Just use 3 way dimmers.


----------



## LD2520 (Aug 17, 2013)

I don't want 3 switches in one place. I want 2 switches in one place one across the other side of the room. 

But thanks.


----------



## drspec (Sep 29, 2012)

you would need a multi location dimmer switch along with a companion dimmer.

Most companies make them and some require a neutral.

Here's one on Amazon. I've used this one in the past and it works well.

http://www.amazon.com/Lutron-MAW603...7347147&sr=8-2&keywords=multi+location+dimmer


----------



## Speedy Petey (Jan 10, 2007)

**Thread moved to the appropriate section**

Our parts and material are quite different from yours in the UK. 
A 3-way switch is switching from two locations.


----------



## Aegis (Mar 18, 2011)

LD2520 said:


> Can you wire 2 dimmer switches to control one light?
> 
> It's in a front room. One switch down one end controlling front room and dinning room at the other end is one switch controlling the dinning room. I want the dinning room to be controlled from both switches and for both to be dimmers


But the one at the other end does not control the front room as well?


----------



## HARRY304E (Sep 15, 2010)

LD2520 said:


> I don't want 3 switches in one place. I want 2 switches in one place one across the other side of the room.
> 
> But thanks.


:laughing:

I just realized you're in the UK:laughing:

A 3wAy switch makes it so you can control a light from more than one location .


----------



## EBFD6 (Aug 17, 2008)

HARRY304E said:


> :laughing:
> 
> I just realized you're in the UK:laughing:
> 
> A 3wAy switch makes it so you can control a light from more than one location .


That makes more sense know. Whenever I hear "2 way switch" I automatically think DIY. Apparently they don't use the term 3way switch in the UK?


----------



## frenchelectrican (Mar 15, 2007)

EBFD6 said:


> That makes more sense know. Whenever I hear "2 way switch" I automatically think DIY. Apparently they don't use the term 3way switch in the UK?


Either in France as well we don't say 3 way very often most case we will say intermate switch.

Now to address to the OP .,

Oui you can run two way dimmer switch set up but the switch point the key issue is the connections that may affect the dimmer function depending on if you use plain jane kind or the multi location dimmer ( the latter you will need the netural at the switch point so be aware with it. )

Merci,
Marc


----------



## LD2520 (Aug 17, 2013)

EBFD6 said:


> That makes more sense know. Whenever I hear "2 way switch" I automatically think DIY. Apparently they don't use the term 3way switch in the UK?

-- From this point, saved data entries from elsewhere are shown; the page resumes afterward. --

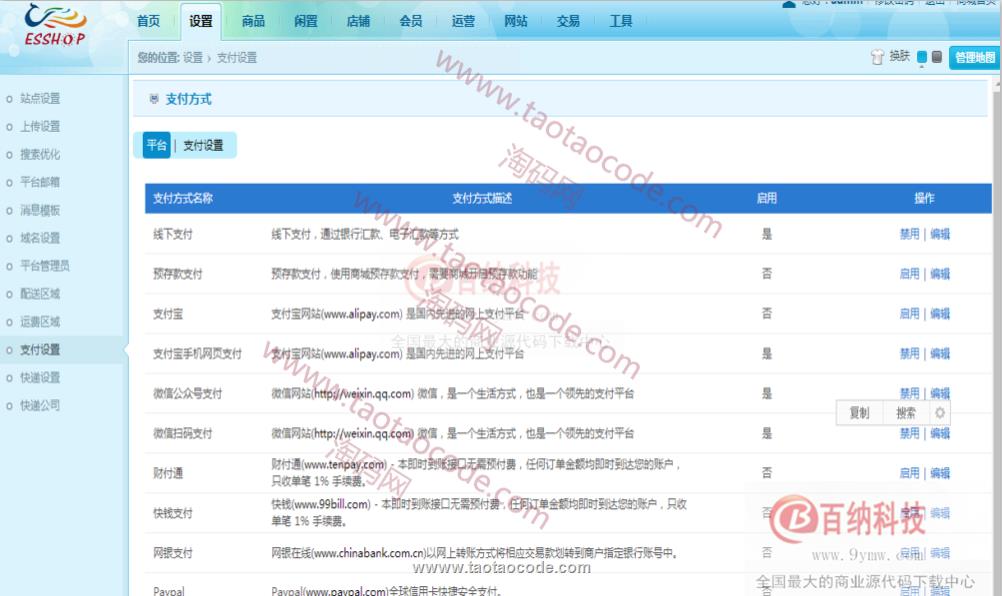Open 配送区域 in the sidebar

pos(40,294)
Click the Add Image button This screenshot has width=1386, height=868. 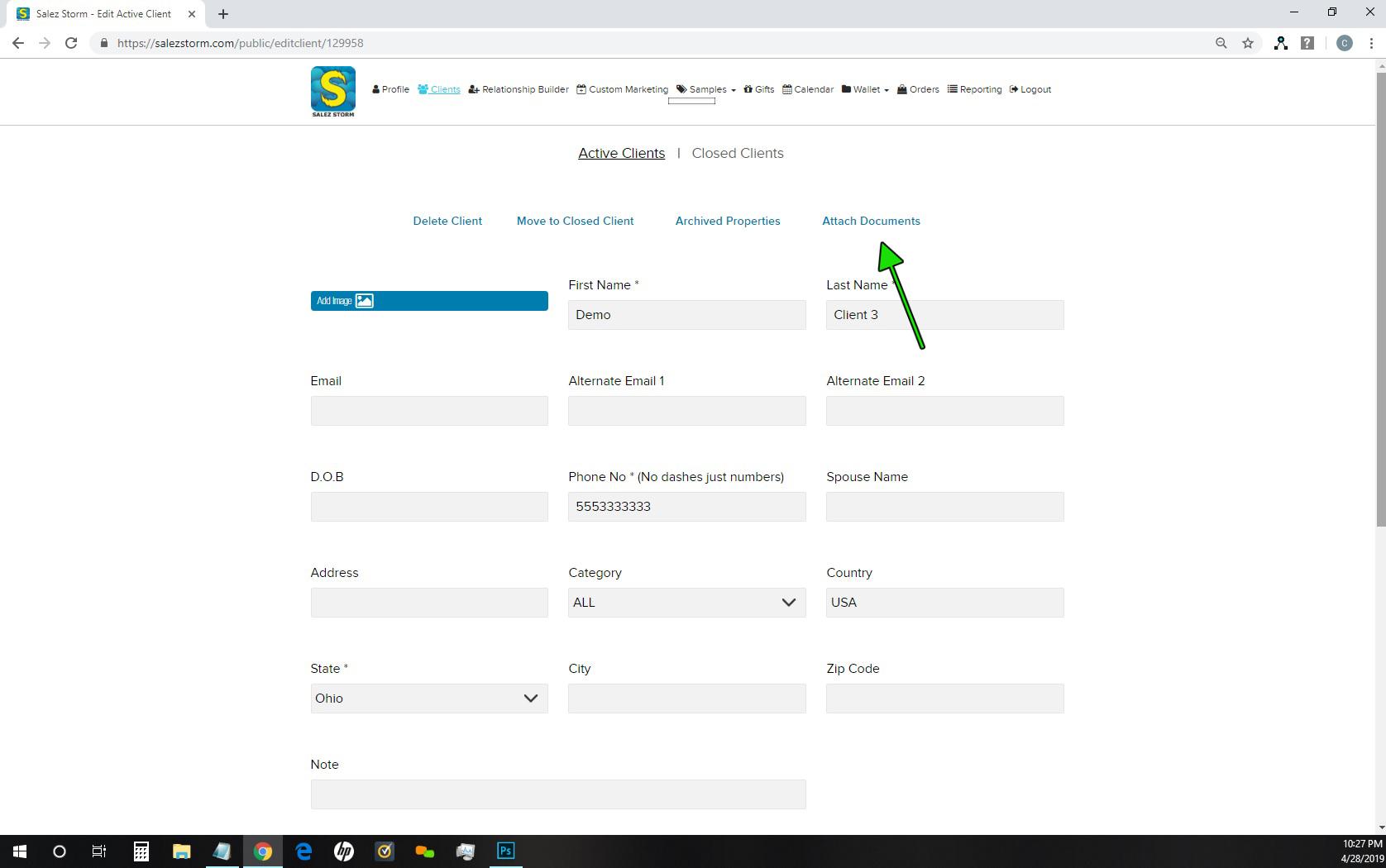point(428,301)
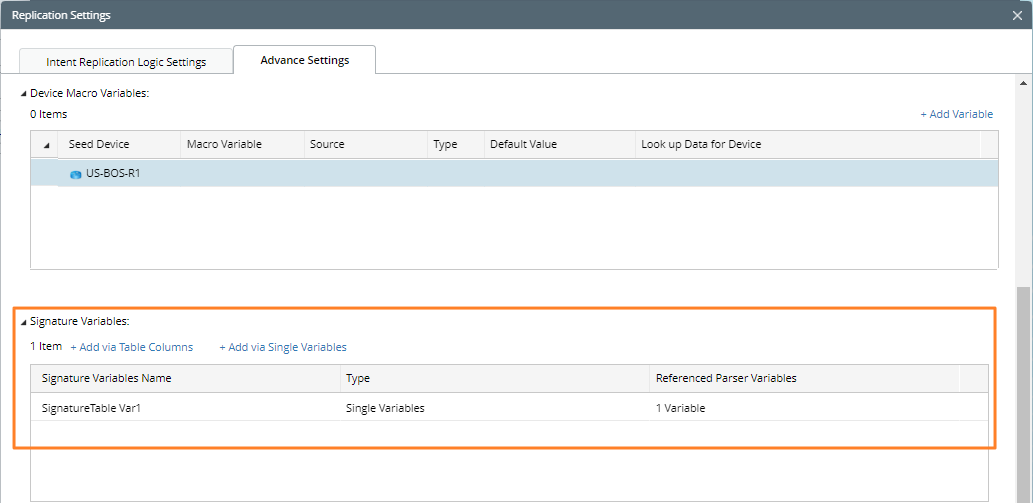Click the Source column header

327,144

We have 3 way switching. But we call it 2 way with an intermediate. So 3 switches control one light. Only really used (from my experience) in 3 story buildings.


----------



## LD2520 (Aug 17, 2013)

I've had a play around with it but there just doesn't seem to be enough connection points. And the 2 gang switch (faceplate wit 2 switches) has a shared live. So at the moment one switch controls both lights but if dining light is turned on from this switch then other switch won't turn it off. I'm struggling to get my head round it.


----------



## EBFD6 (Aug 17, 2008)

LD2520 said:


> We have 3 way switching. But we call it 2 way with an intermediate. So 3 switches control one light. Only really used (from my experience) in 3 story buildings.



In the US there is no such thing as 2 way switching.

We call 2 switches switching 1 light 3 way switches. (I don't know why, 2 way switches would make more sense because there are only 2 switches.)

3 switches controlling 1 light would be 2-3 way switches with 1-4 way switch in the middle.

15 switches controlling 1 light would be 2-3way switches with 13-4 way switches in the middle.

Just the way it is.


----------



## PetrosA (Feb 18, 2012)

EBFD6 said:


> In the US there is no such thing as 2 way switching.
> 
> We call 2 switches switching 1 light 3 way switches. (I don't know why, 2 way switches would make more sense because there are only 2 switches.)
> 
> ...


Probably because the way they used to wire them, at the light you could have power three ways - two hots, two neutrals, or a hot and a neutral.


----------



## great68 (Dec 31, 2012)

PetrosA said:


> Probably because the way they used to wire them, at the light you could have power three ways - two hots, two neutrals, or a hot and a neutral.


Thanks for that explanation, I always wondered why you 'foreigners' called it 3 way.
Back to the OP you can not wire 2 standard dimmer switches to control 1 light, even if they are 2 way dimmers. You can wire one dimmer and a standard switch. 'Dummy' dimmers that are only on/off could also be used.

You can do it though, as drspec mentioned earlier using a master & slave arrangement . This is one UK range I have used 
http://www.tlc-direct.co.uk/Main_In...All/VL_Brushed_Steel_Dimmers_Touch/index.html


----------



## LD2520 (Aug 17, 2013)

Thanks great68, I think the slave and master will be the way forward. I have ordered them. will let you know how I get on


----------